It's enough to prove that being at the point $x$ at its $k$-th move, the flea can make some jumps and after that to reach $x\pm 1$. Indeed, let it jumps $m+1$ times to the right and the last $m+2$-th jump be to the left. Thus it would be at the point: \[x+(2^{k}+1)+(2^{k+1}+1)+\dots +(2^{k+m}+1) - (2^{k+m+1}+1)=x-2^{k}+m.\]Now, choosing $m=2^k\pm 1$, we prove the claim.

I claim it is possible. Lemma: Given any $k\in \mathbb{N}$, there exists some $n>k$ such that \[ (2^k+1)+(2^{k+1}+1)+\cdots+(2^{n-1}+1) - (2^n+1) = 1.\]Proof: Let $f(n)$ be the above expression. We know $f(k+1) = (2^k+1)-(2^{k+1}+1) = -2^k$. We claim $f(n+1)-f(n)=1$ for all $n>k$. Indeed, \begin{align*} f(n+1)&= (2^k+1)+\cdots+(2^{n-1}+1)+(2^n+1) - (2^{n+1}-1),\\ f(n)&=(2^k+1)+\cdots+(2^{n-1}+1) - (2^n+1) \\ \implies f(n+1)-f(n) &= (2^n+1)-(2^{n-1}-1) + (2^n+1) = 1. \end{align*}Therefore, $f(k+1 + 2^k+1)=1$, so setting $n=2^k+k+2$ works. $\blacksquare$ Now it is easy to see by induction on $n\in \mathbb{N}$ that we can reach all $n$.

Note that this following claim essentially implies the problem. Claim: For any $n$, we can go from $n$ to $n+1$ in a finite number of moves. Proof: Suppose that the move made from $n$ is the $k$th total move Kelvin has made. Now for each $k \leq i \leq 2^k + k - 1$, send Kelvin $2^i +1$ to the left, and finally send Kelvin $2^{2^k+k}+1$ to the right. I claim that this shifts Kelvin's position right by exactly $1$. Indeed, one can check that $$\sum _{i = k} ^{2^k+k-1} 2^i + 1 = \sum _{i=k} ^ {2^k+k-1} 2^i + 2^k = (2^{2^k+k} - 1) - (2^k-1) + 2^k = 2^{2^k+k} $$which is exactly $1$ less than $2^{2^k+k} + 1$, as desired.

utkarshgupta wrote: An immortal flea jumps on whole points of the number line, beginning with $0$. The length of the first jump is $3$, the second $5$, the third $9$, and so on. The length of $k^{\text{th}}$ jump is equal to $2^k + 1$. The flea decides whether to jump left or right on its own. Is it possible that sooner or later the flee will have been on every natural point, perhaps having visited some of the points more than once? Plain Old Russian Beauty!

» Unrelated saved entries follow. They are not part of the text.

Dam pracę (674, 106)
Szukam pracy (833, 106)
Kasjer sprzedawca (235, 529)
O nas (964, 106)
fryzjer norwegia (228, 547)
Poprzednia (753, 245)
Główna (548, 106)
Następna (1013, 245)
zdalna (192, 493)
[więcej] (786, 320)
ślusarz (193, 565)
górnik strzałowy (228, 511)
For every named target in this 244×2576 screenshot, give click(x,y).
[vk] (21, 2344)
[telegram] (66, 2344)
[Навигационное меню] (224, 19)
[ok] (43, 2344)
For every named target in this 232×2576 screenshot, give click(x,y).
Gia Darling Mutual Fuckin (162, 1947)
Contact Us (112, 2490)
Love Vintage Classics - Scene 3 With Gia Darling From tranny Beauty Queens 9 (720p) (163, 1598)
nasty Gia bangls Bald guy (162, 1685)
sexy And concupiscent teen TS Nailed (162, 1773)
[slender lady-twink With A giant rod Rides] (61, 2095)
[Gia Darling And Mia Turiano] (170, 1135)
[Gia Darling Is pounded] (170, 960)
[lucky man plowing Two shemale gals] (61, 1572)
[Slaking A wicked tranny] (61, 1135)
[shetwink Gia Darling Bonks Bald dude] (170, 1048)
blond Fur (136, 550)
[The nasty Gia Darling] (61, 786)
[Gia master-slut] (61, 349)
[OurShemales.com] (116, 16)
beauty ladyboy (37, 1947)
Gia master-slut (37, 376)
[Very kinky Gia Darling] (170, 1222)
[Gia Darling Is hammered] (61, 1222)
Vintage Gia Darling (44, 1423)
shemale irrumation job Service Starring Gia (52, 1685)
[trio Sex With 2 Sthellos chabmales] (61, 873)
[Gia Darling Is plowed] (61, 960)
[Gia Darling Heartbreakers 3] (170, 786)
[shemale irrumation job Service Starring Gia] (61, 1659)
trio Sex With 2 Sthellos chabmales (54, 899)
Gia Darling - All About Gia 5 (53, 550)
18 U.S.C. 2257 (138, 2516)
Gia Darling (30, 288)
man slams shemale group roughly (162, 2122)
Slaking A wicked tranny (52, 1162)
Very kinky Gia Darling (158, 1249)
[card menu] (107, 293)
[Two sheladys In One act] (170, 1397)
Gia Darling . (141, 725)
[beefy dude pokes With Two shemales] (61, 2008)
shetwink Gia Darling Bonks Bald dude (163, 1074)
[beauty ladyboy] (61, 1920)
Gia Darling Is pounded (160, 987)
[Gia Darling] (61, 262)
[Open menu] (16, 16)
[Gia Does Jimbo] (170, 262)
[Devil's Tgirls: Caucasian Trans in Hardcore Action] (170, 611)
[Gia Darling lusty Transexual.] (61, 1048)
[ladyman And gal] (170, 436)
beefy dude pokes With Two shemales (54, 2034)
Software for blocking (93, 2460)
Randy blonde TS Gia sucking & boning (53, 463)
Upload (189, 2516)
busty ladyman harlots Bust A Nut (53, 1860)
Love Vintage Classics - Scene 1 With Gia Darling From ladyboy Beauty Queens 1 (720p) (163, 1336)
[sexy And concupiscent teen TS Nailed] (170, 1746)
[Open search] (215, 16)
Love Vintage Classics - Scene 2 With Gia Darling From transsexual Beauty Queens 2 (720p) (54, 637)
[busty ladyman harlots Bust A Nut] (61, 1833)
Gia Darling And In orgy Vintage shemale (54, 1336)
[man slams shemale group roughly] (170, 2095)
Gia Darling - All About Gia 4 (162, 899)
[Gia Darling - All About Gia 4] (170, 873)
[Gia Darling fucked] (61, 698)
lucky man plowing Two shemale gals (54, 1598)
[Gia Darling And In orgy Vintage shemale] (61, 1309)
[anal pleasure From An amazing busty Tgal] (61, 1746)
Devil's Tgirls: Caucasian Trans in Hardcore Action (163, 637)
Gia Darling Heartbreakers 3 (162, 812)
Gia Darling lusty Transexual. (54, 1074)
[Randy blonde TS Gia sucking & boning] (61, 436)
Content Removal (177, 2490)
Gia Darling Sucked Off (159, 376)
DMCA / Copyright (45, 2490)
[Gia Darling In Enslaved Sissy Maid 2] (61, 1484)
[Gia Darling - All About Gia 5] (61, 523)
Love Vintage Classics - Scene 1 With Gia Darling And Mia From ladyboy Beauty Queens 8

Solution with fukano_2. We prove the statement with induction, with the base case (jumping on $n=0$) is trivial. Claim. if we achieve $n$, we can get to $n+1$. Proof. We show that there exists a choice of $b$ such that \[(2^a+1)+(2^{a+1}+1)+\cdots +(2^{b-1}+1)-(2^b+1)=1,\]which obviously proves the claim. Simply select $b=2^a+a+2$; the sum evaluates to \begin{align*} S&=(2^a+1)+(2^{a+1}+1)+\cdots +(2^{b-1}+1)-(2^b+1)\\&= 2^a(2^0+2^1+\cdots + 2^{b-a-1})+(b-a)-(2^b+1)\\&= 2^a(2^{b-a}-1)+(b-a)-(2^b+1)=2^b-2^a+b-a-2^b-1\\&=b-2^a-a-1=2^a+a+2-2^a-a-1=1, \end{align*}as needed.

utkarshgupta wrote: An immortal flea jumps on whole points of the number line, beginning with $0$. The length of the first jump is $3$, the second $5$, the third $9$, and so on. The length of $k^{\text{th}}$ jump is equal to $2^k + 1$. The flea decides whether to jump left or right on its own. Is it possible that sooner or later the flee will have been on every natural point, perhaps having visited some of the points more than once? You spelled "flea" as "flee" on the title and the OP

The answer is yes. Assume it is possible to reach $n$ at the $k^{\text{th}}$ jump. Now assume the flea jumps to the right till the next $r$ jumps. Position after $r$ jumps would be $$n + 2^{k+1} + 1 + \cdots + 2^{k+r} + 1 = n + 2^{k+r+1} - 2^{k+1} + r$$Again assume at the $k+r+1^{\text{th}}$ jump the flea jumps to it's left. So then position at the $k+r+1^{\text{th}}$ jump will be $$=n + 2^{k+r+1} - 2^{k+1} + r - 2^{k+r+1} - 1 = n - 2^{k+1} + r - 1$$Setting $r = 2^{k+1} + 2$ we get that the position at the $k+r+1^{\text{th}}$ jump would be $n+1$. This shows it is possible to reach from the number $n$ to the number $n+1$. To show that it is possible to reach $1$, jump left $2$ times and at the $3^{\text{rd}}$ jump, jump to the right. Edit: Did I misread the problem? (If so, I might edit it later).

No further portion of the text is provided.